Activity -
Would you output the lines from the one containing "You are a computer-use" through the final line of the entries, exactly and with pictures omitted?

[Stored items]
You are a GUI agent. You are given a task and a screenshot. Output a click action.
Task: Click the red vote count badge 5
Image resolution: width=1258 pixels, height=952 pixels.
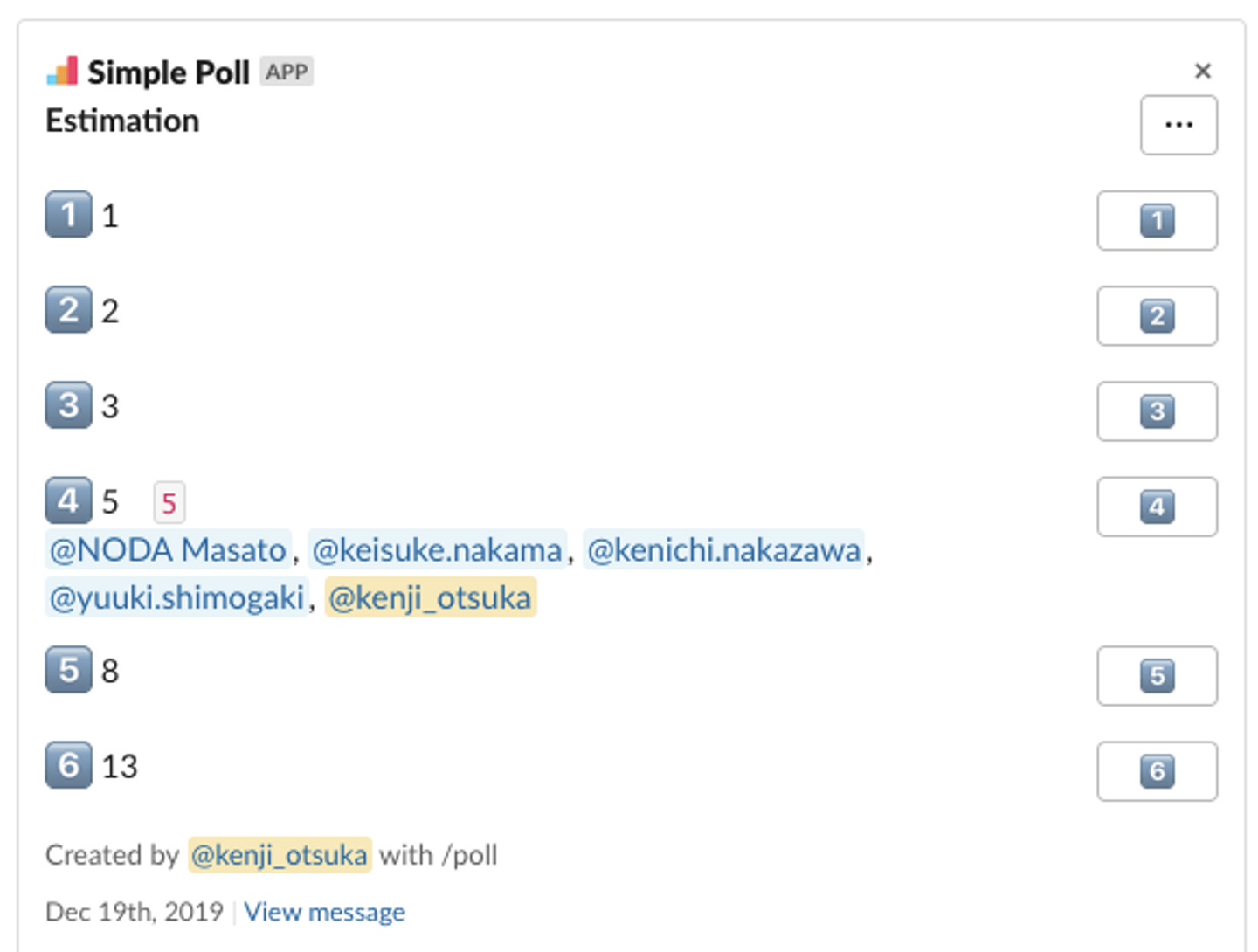[x=169, y=502]
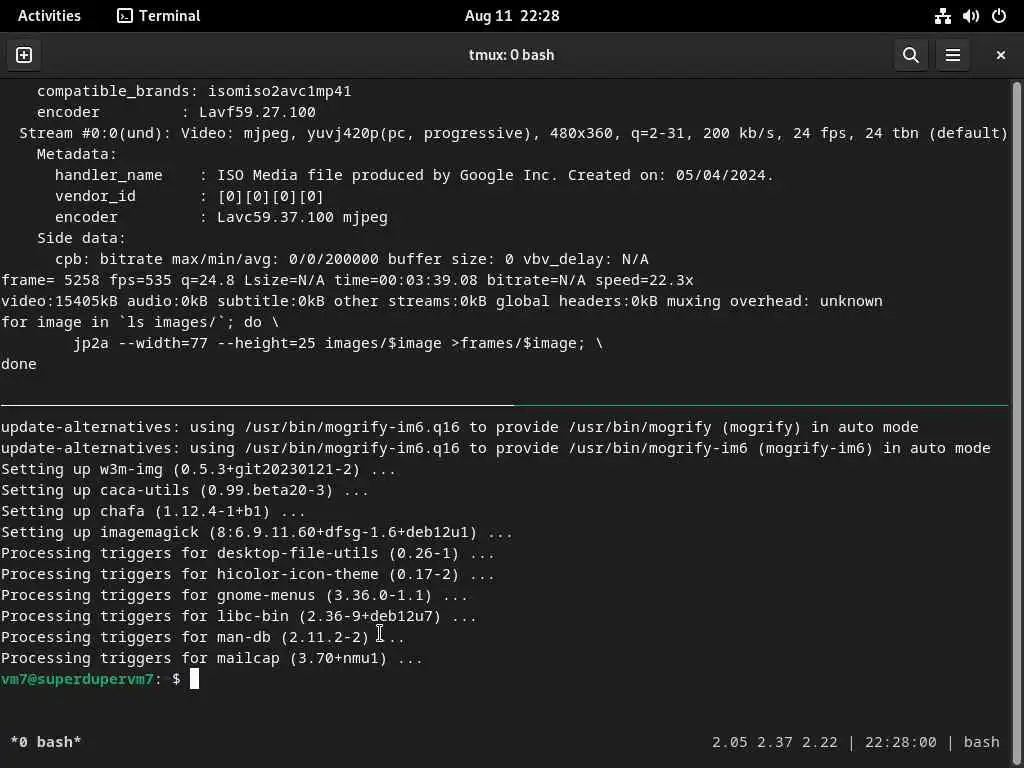Open the Aug 11 22:28 clock menu
The width and height of the screenshot is (1024, 768).
point(511,16)
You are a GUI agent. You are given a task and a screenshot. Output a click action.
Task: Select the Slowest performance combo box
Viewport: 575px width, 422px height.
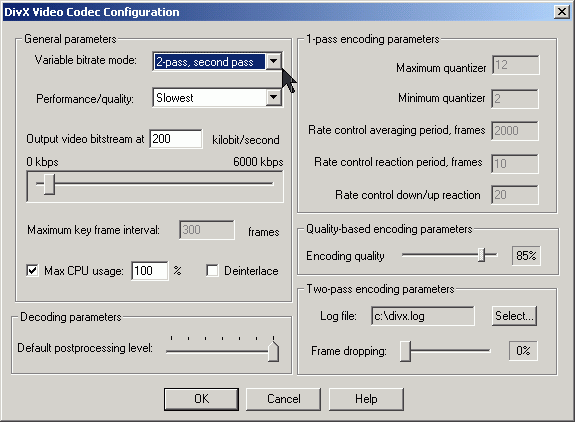click(x=217, y=98)
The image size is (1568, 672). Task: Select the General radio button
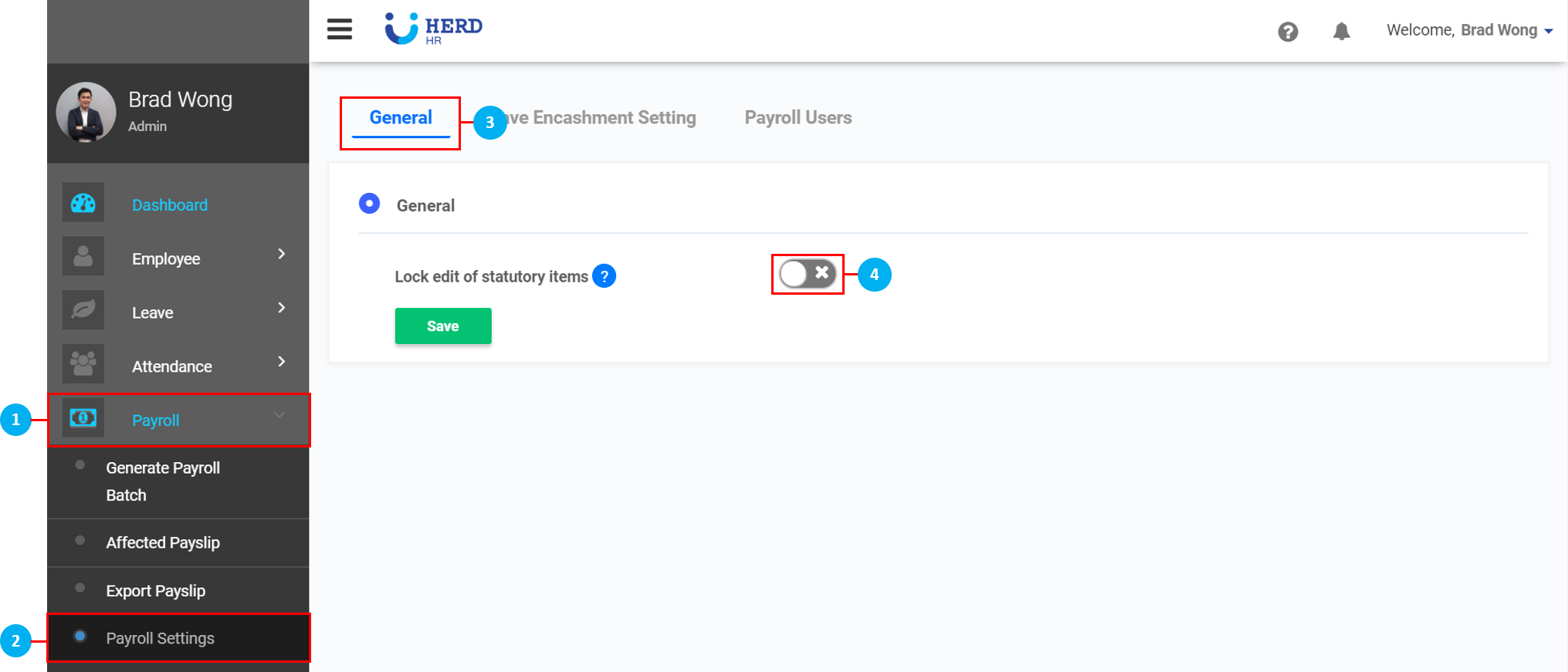(370, 204)
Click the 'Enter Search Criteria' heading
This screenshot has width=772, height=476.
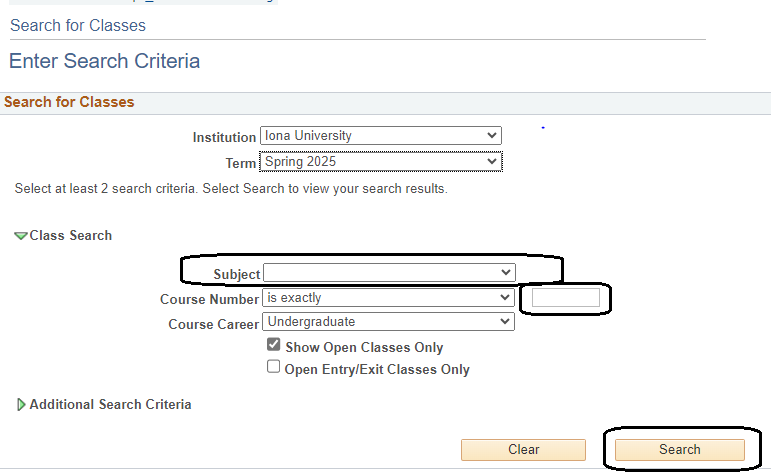[105, 62]
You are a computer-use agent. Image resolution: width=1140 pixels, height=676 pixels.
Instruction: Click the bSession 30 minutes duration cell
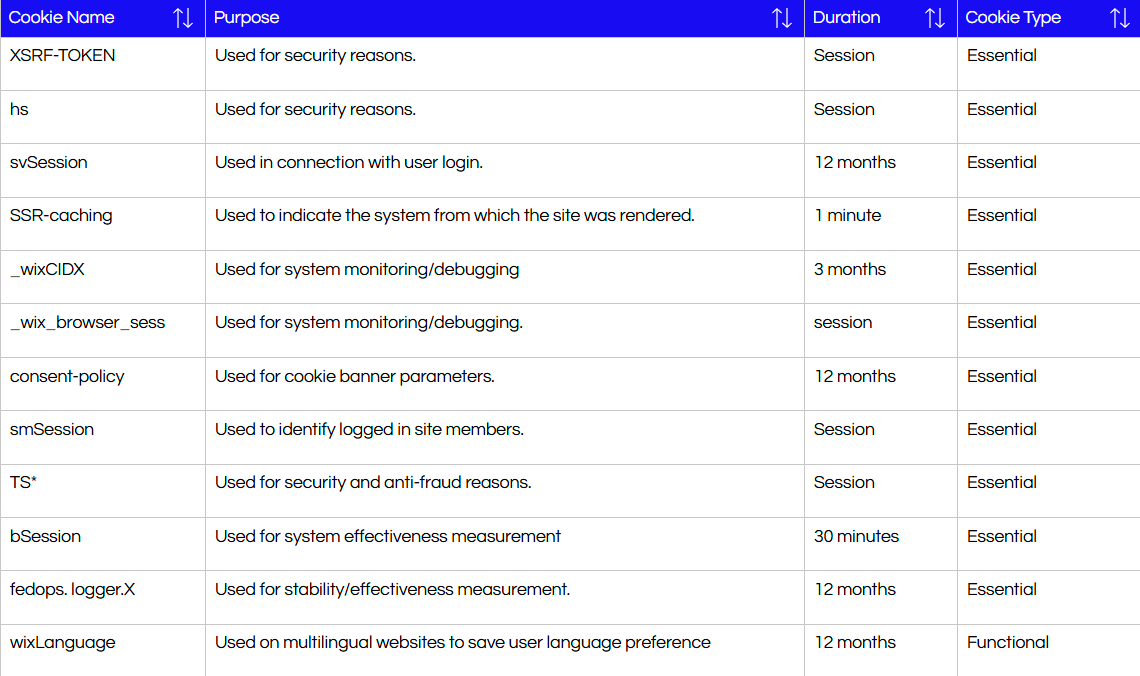[x=856, y=537]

Answer to this problem -
You are a computer-use agent. Image resolution: width=1140 pixels, height=676 pixels.
Instruction: Click the bSession 30 minutes duration cell
[x=856, y=537]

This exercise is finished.